Lagoons for Livestock Waste Treatment

What is a Lagoon?

A lagoon is a lined earthen basin used to treat raw organic waste, and store treated solids and liquids. Treated solids are called sludge. Treated liquids are called supernatant or effluent. A lagoon performs these functions in three volumes stacked on top of the other – sludge storage, treatment, and effluent storage (Figure 1). Freeboard (empty storage space) above the effluent storage protects the lagoon embankments from overtopping during storms. In Oklahoma, a lagoon must contain runoff from a 25-year, 24-hour storm. A 25-year, 24-hour storm is the maximum amount of daily rainfall that has a four percent chance of falling every year.

 

 

Figure 1. Half-cross-section of a single-cell waste treatment lagoon.

 

Sludge Storage Volume

Organic solids settle to the bottom of the lagoon and are digested at the top of the sludge layer.

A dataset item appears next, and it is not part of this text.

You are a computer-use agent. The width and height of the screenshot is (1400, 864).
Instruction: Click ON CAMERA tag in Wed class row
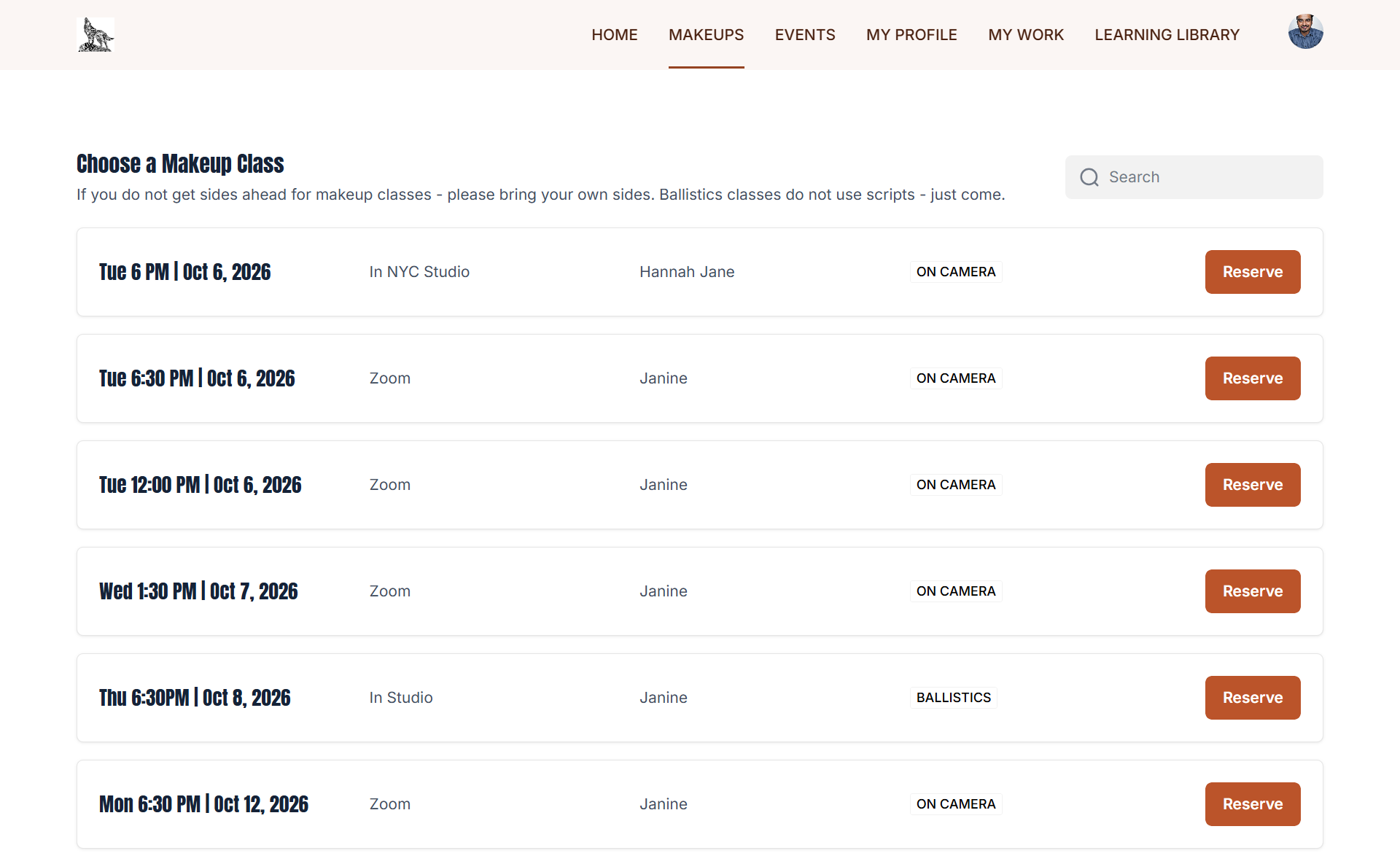[x=956, y=591]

Further treatment takes place in the liquid portion of the treatment volume. When a lagoon is brand new, the liquid volume available for treatment is equal to the treatment volume plus the sludge storage volume. But as solids break down and become sludge, the sludge layer grows and the liquid volume above it shrinks. The liquid treatment volume should shrink to its design loading rate in 15 to 20 years. How large of a volume to be set aside for sludge storage is determined by the sludge accumulation factor. Table 1 gives the standard sludge accumulation factors for swine, poultry, and dairy operations.

 

Table 1. Sludge Accumulation Factors for Anaerobic and Facultative Lagoons (from ASABE, 2011).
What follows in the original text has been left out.